• _Texte_:
Ce n’est pas ça le problème, le problème c’est qu’aujourd’hui, dès que tu mets un petit doigt dans la salsa, on commence par te dire, c’est un cours de Portoricaine, c’est un cours de Cubaine, un cours de machin… à mon avis, on devrait commencer par des cours d’écoute, pour apprendre un pas de base quelconque, un deux trois quatre, pas de base quoi. Tu peux t’amuser avec deux pas de base en salsa et respecter la musique. Aujourd’hui, ce n’est pas ça. Pourquoi cette ségrégation ?
En 1998, je mettais encore un peu de musique aux Etoiles, et à cette époque là je me souviens d’une conversation avec un ami disquaire. Nous avions l’impression que la salsa commençait à retomber. Nous avions tort et raison à la fois. Tort parce que pour les cours, cela a complètement explosé par la suite. Raison, parce que 1998, c’était l’arrivée de la Portoricaine à Paris, le monde de fêtes que nous avions connu s’est fait complètement effacer par le monde des cours danse, un monde pour le coup extrêmement orienté pognon, part de marché, business, etc. Derrière le copinage de façade, les profs de danse se livrent une guerre sans merci parce qu’il s’agit des parts de marché. Ca me fait mourir de rire quand tu vois des écoles de danse à l’origine salsa qui font aujourd’hui du reggaeton, du merengue, de la bachata, des formations pour les formateurs… c’est un business.
C’était quand l’époque dorée des concerts, pour toi ?

• _Consigne_:
Réécrivez le passage du texte sur la salsa qui va de « Ce n’est pas ça le » jusqu'à « cette ségrégation ? », en changeant « cours d’écoute » en « cours de rythme ».

• _Données enregistrées_:

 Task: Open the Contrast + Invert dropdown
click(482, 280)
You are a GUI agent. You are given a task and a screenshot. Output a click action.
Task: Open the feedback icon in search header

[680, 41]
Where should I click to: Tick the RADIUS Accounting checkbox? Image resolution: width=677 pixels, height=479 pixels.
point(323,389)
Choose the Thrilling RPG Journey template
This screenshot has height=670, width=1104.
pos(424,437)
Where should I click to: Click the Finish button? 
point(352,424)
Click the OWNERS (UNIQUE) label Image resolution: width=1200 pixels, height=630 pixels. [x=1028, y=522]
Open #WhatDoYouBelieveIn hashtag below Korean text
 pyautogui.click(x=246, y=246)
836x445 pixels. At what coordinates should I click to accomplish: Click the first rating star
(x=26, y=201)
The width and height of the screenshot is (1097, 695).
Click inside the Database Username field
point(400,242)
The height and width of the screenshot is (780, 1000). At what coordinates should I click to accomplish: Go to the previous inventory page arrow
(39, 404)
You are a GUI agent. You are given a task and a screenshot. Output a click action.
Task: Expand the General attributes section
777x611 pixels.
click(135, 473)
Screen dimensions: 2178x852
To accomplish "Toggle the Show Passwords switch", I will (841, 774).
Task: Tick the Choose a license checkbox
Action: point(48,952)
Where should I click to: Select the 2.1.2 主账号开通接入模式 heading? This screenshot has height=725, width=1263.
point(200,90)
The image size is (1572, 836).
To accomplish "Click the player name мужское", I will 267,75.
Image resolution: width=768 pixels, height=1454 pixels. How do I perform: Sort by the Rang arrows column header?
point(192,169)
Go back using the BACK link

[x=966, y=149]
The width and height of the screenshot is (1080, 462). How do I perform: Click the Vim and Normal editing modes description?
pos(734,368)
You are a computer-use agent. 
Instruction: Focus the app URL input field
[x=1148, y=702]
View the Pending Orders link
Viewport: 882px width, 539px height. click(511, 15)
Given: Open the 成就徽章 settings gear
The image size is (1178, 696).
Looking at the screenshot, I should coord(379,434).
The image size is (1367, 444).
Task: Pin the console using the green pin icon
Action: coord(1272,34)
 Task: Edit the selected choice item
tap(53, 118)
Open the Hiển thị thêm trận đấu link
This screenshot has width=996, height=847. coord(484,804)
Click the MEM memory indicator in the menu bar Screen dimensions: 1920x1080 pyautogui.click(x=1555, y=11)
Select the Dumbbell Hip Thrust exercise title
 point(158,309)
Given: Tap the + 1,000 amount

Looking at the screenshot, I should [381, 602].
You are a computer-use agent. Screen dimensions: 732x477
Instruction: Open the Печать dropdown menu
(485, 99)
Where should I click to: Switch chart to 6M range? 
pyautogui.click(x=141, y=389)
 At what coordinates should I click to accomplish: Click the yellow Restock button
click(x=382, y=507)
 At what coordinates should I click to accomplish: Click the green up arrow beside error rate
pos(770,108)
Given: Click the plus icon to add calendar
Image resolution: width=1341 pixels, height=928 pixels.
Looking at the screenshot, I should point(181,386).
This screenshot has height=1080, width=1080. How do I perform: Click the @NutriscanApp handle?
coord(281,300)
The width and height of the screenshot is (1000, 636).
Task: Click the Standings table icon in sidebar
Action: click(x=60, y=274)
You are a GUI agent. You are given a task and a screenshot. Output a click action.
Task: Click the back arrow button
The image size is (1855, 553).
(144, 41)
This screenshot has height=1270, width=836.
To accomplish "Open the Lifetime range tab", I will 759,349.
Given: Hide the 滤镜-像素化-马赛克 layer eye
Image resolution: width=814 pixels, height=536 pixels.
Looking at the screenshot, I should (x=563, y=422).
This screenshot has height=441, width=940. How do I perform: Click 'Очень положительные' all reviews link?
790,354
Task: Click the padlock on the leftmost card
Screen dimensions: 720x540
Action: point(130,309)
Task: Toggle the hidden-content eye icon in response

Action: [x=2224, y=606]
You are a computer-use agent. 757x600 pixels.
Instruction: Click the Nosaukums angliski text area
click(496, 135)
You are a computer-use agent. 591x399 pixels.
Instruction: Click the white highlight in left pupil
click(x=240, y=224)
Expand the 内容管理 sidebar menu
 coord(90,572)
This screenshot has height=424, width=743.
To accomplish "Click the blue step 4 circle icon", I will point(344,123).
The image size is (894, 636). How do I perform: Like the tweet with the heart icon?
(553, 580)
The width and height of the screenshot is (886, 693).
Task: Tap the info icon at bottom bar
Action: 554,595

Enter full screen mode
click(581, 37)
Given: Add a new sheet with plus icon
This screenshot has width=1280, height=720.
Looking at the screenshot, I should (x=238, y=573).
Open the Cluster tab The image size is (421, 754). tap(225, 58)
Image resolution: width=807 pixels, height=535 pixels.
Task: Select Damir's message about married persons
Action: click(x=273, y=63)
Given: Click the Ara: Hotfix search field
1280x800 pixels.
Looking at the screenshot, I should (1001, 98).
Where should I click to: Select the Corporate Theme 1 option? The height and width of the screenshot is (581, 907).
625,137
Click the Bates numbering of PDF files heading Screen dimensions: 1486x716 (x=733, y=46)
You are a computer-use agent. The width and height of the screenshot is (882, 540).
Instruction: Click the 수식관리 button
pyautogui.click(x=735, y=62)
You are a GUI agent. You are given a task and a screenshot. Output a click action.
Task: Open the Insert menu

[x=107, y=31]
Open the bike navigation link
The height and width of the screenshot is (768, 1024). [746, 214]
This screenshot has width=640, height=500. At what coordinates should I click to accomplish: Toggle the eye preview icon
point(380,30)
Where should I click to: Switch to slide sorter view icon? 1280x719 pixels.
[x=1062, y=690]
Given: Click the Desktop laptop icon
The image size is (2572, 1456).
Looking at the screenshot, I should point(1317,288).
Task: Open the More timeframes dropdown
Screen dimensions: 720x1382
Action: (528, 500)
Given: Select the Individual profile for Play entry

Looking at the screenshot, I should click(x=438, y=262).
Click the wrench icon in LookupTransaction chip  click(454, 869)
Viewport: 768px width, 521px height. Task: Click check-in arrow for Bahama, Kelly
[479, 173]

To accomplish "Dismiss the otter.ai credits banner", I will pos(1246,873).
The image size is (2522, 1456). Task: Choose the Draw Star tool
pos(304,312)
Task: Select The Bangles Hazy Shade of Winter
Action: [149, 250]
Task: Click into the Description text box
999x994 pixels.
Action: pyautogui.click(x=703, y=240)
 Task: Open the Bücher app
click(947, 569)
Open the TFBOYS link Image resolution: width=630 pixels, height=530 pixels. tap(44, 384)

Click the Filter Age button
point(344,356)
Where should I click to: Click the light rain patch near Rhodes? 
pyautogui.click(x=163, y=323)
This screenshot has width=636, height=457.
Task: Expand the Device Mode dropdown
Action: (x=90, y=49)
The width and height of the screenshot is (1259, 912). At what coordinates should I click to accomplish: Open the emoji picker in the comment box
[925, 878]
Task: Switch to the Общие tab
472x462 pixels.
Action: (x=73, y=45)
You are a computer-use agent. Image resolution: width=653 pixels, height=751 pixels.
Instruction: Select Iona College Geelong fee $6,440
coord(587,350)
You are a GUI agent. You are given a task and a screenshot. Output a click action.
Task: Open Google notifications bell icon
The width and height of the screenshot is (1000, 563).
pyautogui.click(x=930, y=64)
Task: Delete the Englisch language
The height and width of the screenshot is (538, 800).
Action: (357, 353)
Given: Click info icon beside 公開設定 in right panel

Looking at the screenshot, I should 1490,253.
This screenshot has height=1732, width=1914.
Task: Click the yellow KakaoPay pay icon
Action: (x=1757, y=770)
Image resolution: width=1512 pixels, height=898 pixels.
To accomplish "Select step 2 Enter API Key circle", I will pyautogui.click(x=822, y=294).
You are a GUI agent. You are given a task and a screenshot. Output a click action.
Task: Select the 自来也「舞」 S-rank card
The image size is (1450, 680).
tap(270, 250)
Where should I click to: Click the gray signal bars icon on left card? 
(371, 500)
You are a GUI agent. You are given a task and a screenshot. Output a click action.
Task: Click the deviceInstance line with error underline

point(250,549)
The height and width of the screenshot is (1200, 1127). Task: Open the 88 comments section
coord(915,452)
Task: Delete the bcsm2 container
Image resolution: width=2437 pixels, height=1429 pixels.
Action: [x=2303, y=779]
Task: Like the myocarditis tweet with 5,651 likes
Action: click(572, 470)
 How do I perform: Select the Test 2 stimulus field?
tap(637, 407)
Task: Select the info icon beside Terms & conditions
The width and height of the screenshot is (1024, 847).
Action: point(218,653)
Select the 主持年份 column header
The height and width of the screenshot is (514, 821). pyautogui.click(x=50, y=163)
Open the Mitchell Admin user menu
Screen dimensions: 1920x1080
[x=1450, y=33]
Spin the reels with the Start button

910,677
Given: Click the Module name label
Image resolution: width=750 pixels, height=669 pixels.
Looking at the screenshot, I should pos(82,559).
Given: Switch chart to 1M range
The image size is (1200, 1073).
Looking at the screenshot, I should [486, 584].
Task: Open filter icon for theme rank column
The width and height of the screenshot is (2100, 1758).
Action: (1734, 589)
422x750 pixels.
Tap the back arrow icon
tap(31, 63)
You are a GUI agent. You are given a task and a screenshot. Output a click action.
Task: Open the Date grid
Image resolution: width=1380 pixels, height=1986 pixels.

• _Corrigé_:
Ce n’est pas ça le problème, le problème c’est qu’aujourd’hui, dès que tu mets un petit doigt dans la salsa, on commence par te dire, c’est un cours de Portoricaine, c’est un cours de Cubaine, un cours de machin… à mon avis, on devrait commencer par des cours de rythme, pour apprendre un pas de base quelconque, un deux trois quatre, pas de base quoi. Tu peux t’amuser avec deux pas de base en salsa et respecter la musique. Aujourd’hui, ce n’est pas ça. Pourquoi cette ségrégation ?